Input.
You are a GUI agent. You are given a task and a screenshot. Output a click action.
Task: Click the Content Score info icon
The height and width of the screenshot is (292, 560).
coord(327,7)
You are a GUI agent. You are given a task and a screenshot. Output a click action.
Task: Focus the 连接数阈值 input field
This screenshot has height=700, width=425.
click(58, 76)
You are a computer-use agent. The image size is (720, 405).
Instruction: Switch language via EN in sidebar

---

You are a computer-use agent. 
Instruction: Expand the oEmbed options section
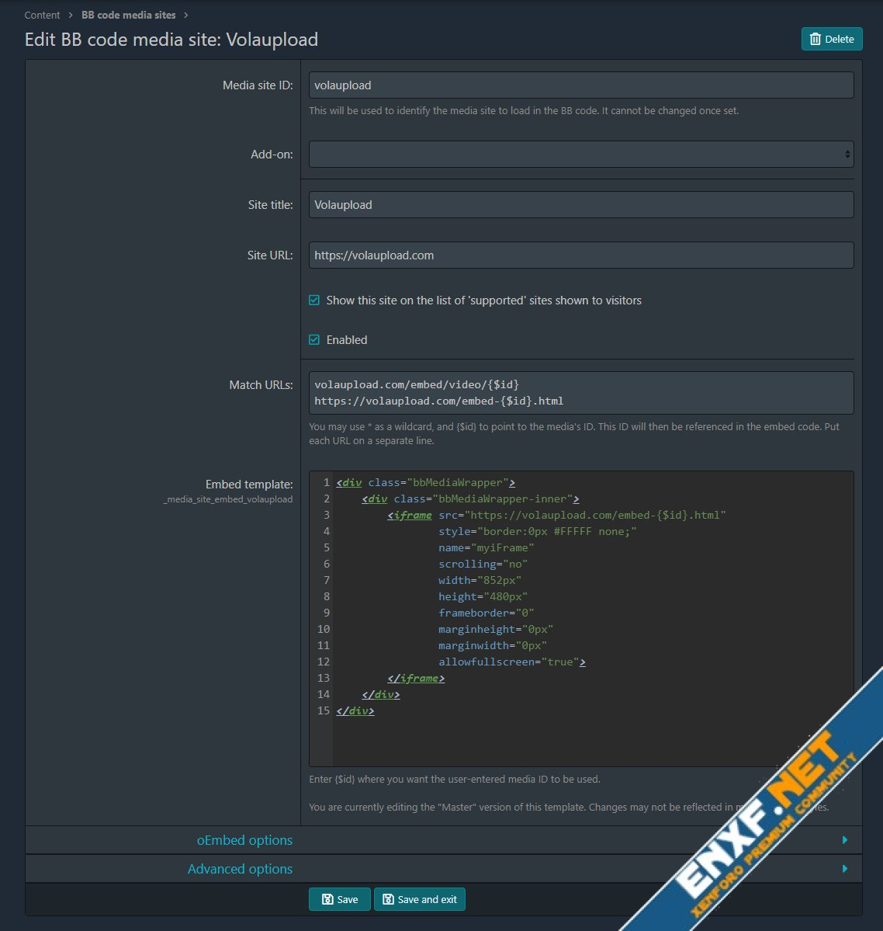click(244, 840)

...

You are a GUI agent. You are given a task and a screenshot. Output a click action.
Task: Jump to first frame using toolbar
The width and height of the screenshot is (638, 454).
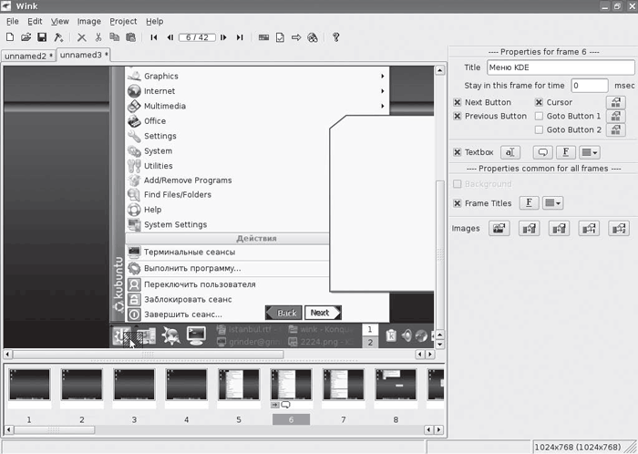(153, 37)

Assigned task. Take each line of the material that contains the word "computer" and list it.

The completed task.
You are a computer-use agent. The image size is (720, 405).
You are a computer-use agent. 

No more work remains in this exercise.